(Saved entries)
= = =
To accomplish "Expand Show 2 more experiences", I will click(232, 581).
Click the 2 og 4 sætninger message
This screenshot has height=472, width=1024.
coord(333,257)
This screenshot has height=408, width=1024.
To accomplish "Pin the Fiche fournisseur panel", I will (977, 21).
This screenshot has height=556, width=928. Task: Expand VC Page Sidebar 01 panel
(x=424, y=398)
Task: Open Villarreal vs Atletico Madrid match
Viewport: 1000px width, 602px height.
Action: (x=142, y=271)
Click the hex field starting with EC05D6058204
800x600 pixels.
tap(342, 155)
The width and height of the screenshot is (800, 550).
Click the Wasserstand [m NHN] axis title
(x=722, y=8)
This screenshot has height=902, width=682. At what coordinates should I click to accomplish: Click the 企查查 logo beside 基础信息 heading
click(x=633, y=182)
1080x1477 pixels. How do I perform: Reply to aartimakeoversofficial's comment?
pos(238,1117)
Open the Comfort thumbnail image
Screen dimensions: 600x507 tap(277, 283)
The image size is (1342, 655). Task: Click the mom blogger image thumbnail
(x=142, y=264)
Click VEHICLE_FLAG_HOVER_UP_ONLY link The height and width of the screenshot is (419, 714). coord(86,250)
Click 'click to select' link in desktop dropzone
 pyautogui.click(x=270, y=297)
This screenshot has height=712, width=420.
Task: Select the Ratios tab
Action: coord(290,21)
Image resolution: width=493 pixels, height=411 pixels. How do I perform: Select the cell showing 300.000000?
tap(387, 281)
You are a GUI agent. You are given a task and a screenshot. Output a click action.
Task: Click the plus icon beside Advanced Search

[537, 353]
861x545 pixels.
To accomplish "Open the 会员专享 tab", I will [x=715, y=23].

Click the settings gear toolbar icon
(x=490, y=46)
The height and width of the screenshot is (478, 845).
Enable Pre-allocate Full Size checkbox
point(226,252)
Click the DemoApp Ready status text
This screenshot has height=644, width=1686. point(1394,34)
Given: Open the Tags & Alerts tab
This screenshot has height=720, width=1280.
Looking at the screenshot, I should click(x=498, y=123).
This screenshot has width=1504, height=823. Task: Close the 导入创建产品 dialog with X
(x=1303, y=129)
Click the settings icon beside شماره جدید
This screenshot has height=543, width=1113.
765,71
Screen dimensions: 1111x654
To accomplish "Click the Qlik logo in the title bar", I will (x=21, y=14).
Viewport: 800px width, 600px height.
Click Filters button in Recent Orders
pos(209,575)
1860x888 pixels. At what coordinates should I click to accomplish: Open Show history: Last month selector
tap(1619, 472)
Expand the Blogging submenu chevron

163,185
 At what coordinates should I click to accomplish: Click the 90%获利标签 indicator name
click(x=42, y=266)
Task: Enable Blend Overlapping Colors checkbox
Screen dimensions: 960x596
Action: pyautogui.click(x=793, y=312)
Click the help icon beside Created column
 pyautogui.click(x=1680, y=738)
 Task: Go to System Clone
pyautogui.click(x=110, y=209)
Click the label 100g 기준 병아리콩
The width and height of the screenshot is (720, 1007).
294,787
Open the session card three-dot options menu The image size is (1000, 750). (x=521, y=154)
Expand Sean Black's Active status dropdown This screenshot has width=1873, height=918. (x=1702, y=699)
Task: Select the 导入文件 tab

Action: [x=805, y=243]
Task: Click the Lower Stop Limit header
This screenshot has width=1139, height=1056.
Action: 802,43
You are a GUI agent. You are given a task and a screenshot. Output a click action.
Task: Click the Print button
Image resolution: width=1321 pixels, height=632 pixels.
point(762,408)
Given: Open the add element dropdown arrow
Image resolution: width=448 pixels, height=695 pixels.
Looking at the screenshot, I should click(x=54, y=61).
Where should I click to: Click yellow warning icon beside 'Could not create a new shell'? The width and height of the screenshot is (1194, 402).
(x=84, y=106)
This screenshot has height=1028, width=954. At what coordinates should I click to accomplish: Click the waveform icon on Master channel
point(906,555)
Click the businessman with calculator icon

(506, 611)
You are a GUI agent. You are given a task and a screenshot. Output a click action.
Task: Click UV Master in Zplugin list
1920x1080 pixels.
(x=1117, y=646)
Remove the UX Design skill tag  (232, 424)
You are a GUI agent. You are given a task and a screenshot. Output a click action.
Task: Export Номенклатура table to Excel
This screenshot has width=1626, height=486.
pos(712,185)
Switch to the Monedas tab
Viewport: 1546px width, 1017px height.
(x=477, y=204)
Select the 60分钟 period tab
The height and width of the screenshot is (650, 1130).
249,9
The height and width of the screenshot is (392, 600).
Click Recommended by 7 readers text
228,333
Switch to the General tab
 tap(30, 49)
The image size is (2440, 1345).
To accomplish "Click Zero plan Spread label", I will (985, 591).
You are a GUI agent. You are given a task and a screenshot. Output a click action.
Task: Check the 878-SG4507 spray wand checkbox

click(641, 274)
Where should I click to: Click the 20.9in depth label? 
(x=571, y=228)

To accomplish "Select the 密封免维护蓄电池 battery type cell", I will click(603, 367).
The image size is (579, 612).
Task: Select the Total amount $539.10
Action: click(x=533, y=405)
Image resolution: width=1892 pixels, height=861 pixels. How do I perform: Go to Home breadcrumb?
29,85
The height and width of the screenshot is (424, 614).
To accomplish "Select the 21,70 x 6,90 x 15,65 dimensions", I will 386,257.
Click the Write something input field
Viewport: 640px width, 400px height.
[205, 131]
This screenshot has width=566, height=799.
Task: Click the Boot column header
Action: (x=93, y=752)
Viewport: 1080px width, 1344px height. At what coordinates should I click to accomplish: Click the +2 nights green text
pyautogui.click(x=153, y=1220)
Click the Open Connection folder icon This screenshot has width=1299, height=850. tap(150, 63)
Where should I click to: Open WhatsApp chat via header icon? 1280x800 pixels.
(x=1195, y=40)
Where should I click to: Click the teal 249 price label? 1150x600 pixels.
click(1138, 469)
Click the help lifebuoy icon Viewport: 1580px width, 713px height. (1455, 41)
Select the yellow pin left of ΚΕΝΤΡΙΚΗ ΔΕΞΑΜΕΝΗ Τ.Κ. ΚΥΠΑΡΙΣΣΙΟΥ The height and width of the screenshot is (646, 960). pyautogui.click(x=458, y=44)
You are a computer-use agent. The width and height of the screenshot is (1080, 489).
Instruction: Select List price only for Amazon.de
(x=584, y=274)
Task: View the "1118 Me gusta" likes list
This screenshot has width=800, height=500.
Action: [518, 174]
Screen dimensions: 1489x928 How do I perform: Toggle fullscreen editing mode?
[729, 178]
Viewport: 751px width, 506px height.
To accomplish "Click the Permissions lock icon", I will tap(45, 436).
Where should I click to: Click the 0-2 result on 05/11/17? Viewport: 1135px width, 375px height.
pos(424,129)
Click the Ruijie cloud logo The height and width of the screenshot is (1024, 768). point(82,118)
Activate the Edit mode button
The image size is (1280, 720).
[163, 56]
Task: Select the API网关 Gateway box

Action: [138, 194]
= = =
## EXERCISE AIM
Report each line of the entries where the word "dropdown" occurs.

## SOLUTION TO THIS PROBLEM
Expand Sean Black's Active status dropdown This screenshot has width=1873, height=918. (x=1702, y=699)
Given: Open the add element dropdown arrow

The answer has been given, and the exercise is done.